Dari 17 kasus itu, perinciannya adalah 3 kasus pada Januari, 4 kasus pada Februari, Maret dan April nihil, Mei 2 kasus, Juni 2 kasus, serta Juli 3 kasus. Tidak ada laporan pelajar meninggal dunia akibat kecelakaan tersebut, hanya luka berat dan luka ringan.

Untuk meminimalkan hal ini, Satlantas Depok terus menggencarkan upaya sosialisasi ke sekolah-sekolah. Salah satunya program road safety partnership action (RSPA) 2020. Satlantas Polres Depok mendatangkan polisi ke sekolah sebagai instruktur upacara.

"Kemudian kami juga berupaya meningkatkan zona aman sekolah (ZoSS) dan polisi cilik untuk menumbuhkan pengetahuan akan tertib berlalu lintas sejak dini kepada anak-anak sekolah," tuturnya.

Sementara itu, Kadishub Kota Depok Dadang Wihana mengajak peran serta para pelajar untuk meningkatkan keselamatan dan ketertiban berlalu lintas.

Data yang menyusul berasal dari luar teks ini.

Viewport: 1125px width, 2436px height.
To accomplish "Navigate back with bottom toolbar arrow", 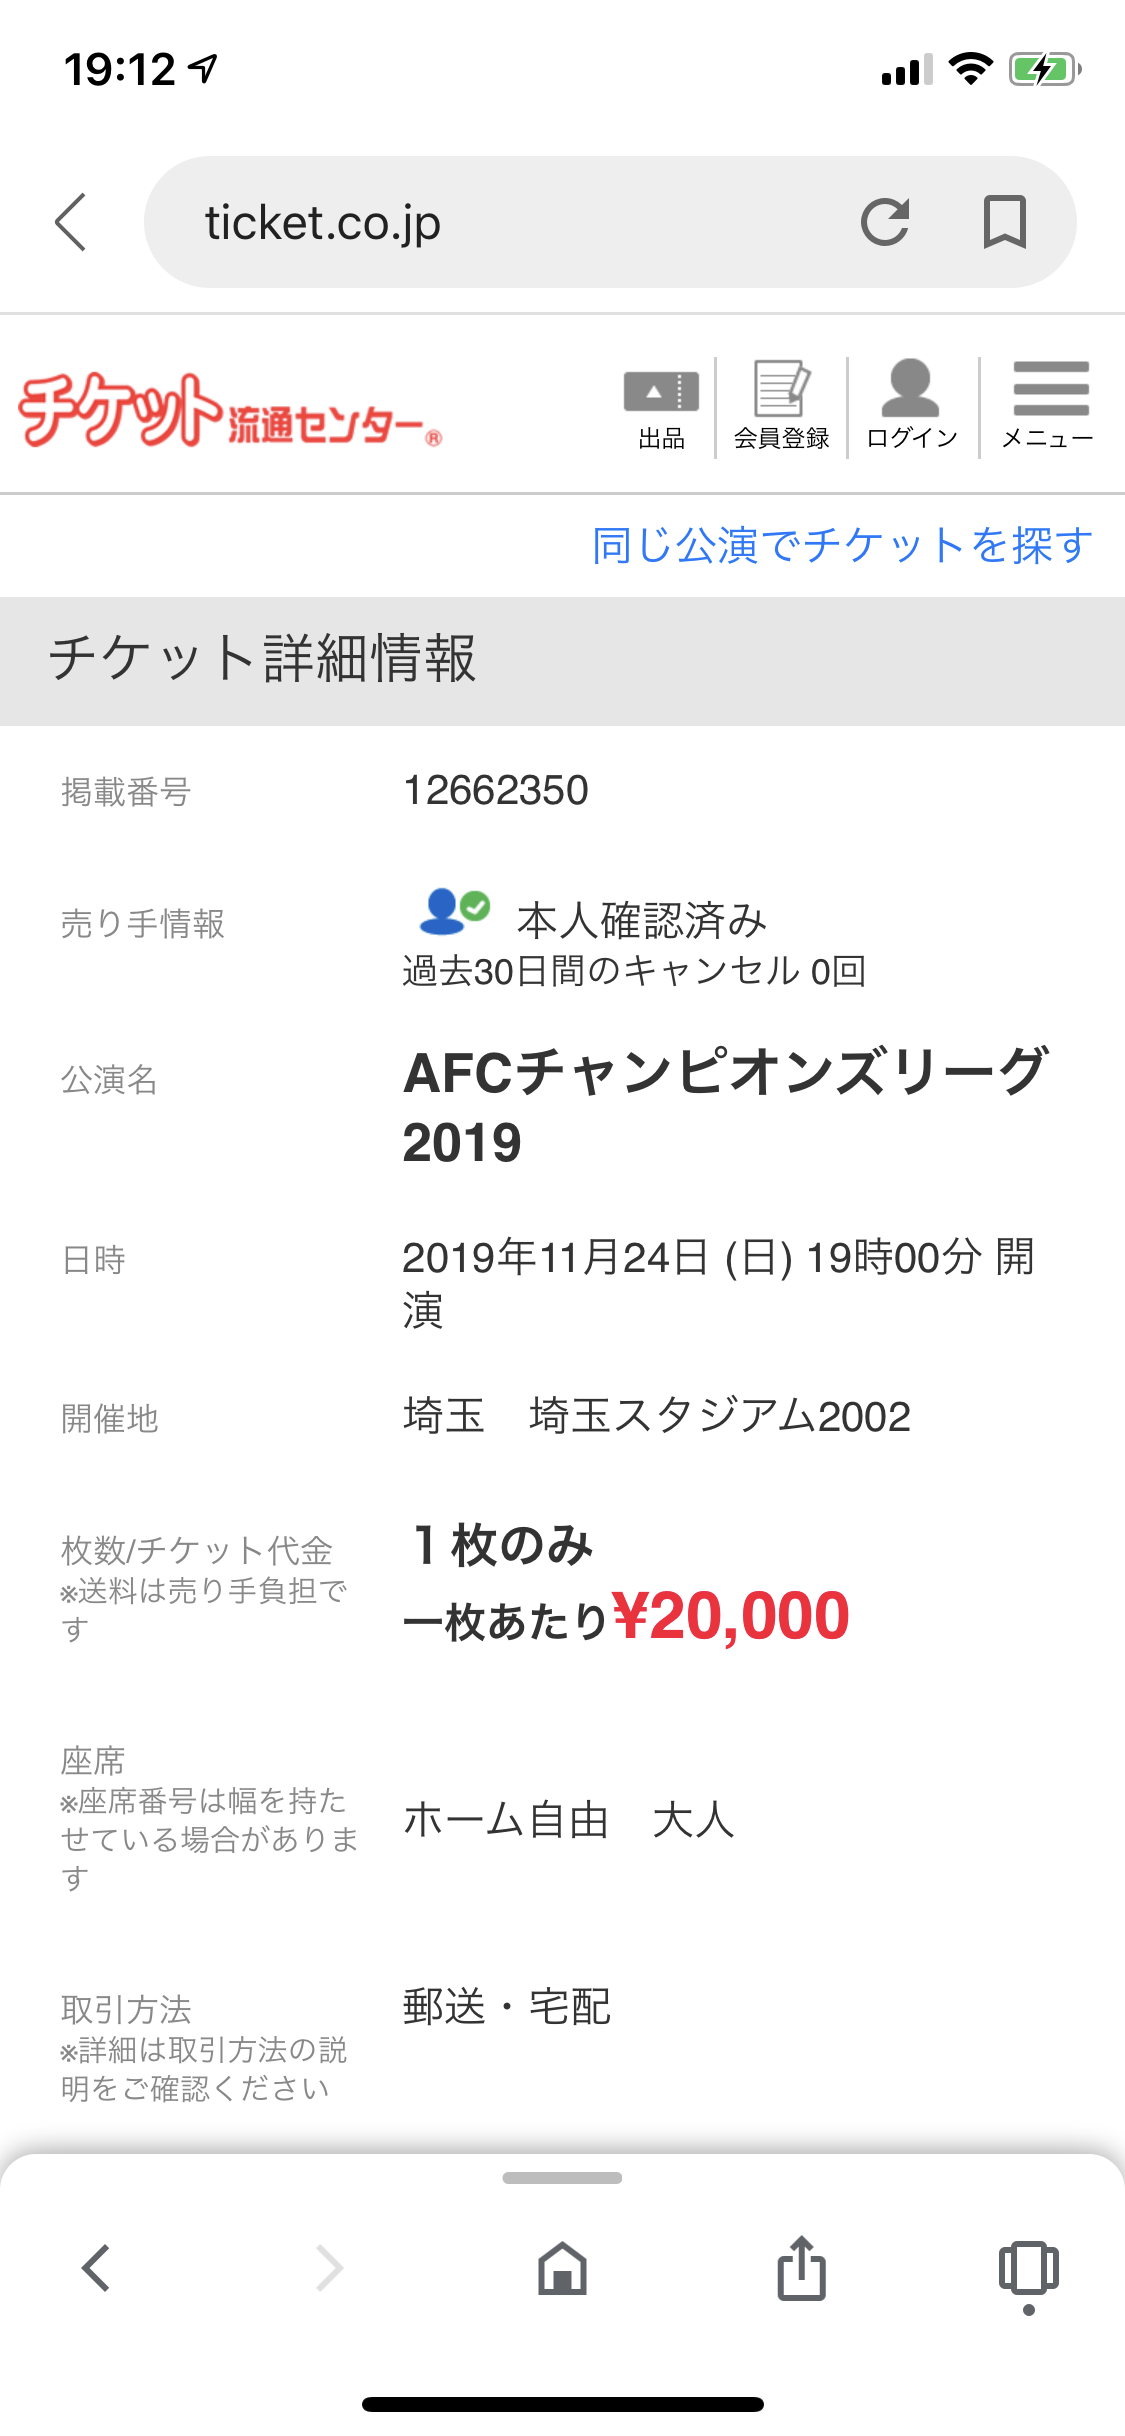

Salah satunya dengan membentuk tim keselamatan di sekolah untuk mengatur para siswa saat naik dan turun dari angkutan umum.

"Sama dengan adik-adik di sekolah, misal perlu pengaturan ketika keluar sekolah, kalau pagi-siang kan penuh angkot, kalau ada SIS yang inisiatif, kalau mau dibentuk, bisa lebih bagus lagi, bisa atur teman-teman di sana untuk diatur naik dan turun angkot di sana," kata Dadang dalam diskusi virtual 'Road Safety Partnership Action 2002' yang dihadiri oleh pelajar SMP dan SMA se-Kota Depok.

Selain itu, dalam upaya program keselamatan berlalu lintas, Dishub Depok dan Satlantas Depok membentuk tim gabungan 'Tim Cenderawasih'. Tim yang terdiri atas Polwan Lantas Depok dan Tim Geulis (Gerakan Lalu Lintas Selamat) Dishub Depok akan diterjunkan setiap pagi hari dan sore hari untuk mengurai kemacetan.

"Ada tim Geulis gabung dengan tim Ucet (Urai Macet), ini gabung dengan tim Polwan Lantas dalam gerakan lalu lintas," imbuh Dadang.